Über uns

2024 ist das Haus an die nächste Generation weitergegangen:
Unsere Tochter Maura Schnappauf, die hier im Haus aufgewachsen ist, hat das Haus übernommen.
Wir Eltern, Marianne Prieß und Delf Schnappauf, wohnen weiter hier und organisieren auch weiter die Vermietung.

1975 lernten wir uns kennen – bei einer Reise in China.
Ursprünglich kommen wir aus Thüringen und Ostwestfalen und zusammen lebten wir lange in Berlin.
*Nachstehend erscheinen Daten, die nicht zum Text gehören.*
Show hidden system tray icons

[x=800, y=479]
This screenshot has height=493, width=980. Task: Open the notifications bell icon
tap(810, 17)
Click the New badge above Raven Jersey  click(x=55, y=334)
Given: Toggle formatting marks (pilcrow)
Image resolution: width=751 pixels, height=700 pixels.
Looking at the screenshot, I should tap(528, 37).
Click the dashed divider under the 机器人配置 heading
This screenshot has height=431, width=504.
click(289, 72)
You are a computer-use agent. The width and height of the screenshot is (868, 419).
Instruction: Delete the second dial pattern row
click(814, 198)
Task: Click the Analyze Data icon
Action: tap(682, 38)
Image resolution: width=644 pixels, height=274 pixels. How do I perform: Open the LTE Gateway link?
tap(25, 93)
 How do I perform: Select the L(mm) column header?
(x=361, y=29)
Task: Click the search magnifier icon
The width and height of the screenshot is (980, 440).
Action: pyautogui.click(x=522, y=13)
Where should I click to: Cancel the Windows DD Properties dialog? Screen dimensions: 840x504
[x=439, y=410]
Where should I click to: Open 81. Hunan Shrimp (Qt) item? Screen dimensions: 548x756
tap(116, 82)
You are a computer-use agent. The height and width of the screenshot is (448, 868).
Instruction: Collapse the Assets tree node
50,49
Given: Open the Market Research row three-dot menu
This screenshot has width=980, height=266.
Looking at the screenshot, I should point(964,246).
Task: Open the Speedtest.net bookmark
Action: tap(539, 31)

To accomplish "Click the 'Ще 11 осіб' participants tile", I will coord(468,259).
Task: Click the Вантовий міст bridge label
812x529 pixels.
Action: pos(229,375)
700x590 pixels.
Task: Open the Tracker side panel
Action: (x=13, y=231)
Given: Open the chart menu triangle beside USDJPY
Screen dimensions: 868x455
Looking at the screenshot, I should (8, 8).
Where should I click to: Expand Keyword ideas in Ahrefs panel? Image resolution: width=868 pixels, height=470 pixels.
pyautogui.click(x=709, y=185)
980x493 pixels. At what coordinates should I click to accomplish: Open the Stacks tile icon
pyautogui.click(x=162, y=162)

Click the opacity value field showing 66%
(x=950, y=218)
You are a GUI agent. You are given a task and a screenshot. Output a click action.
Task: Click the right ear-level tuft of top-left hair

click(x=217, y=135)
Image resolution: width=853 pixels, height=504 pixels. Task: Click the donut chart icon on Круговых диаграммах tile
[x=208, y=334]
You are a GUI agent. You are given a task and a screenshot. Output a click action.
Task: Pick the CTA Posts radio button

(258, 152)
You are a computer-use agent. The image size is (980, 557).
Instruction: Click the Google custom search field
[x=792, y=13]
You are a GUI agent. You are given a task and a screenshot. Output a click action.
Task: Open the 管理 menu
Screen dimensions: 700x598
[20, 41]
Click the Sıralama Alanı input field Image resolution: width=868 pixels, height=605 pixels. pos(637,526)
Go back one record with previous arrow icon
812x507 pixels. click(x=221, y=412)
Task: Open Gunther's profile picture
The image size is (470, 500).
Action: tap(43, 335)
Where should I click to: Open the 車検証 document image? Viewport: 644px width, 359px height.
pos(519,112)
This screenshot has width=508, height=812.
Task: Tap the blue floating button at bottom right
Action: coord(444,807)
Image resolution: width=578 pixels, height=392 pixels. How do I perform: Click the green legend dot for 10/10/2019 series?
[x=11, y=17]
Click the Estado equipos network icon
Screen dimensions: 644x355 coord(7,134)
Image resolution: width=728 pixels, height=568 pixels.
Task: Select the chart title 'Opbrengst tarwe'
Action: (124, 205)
Als 1982 unsere erste Tochter geboren wurde, machten wir das wahr, wovon viele Menschen in Berlin träumten: Ein Leben auf dem Lande. Wir wollten einen Platz schaffen, an dem sich viele Menschen treffen können, und für uns wollten wir das Landleben bereichern. Wir suchten im hessischen Mittelgebirge, in der Mitte von Deutschland. So sind wir für Familientreffen und Gruppen gut erreichbar.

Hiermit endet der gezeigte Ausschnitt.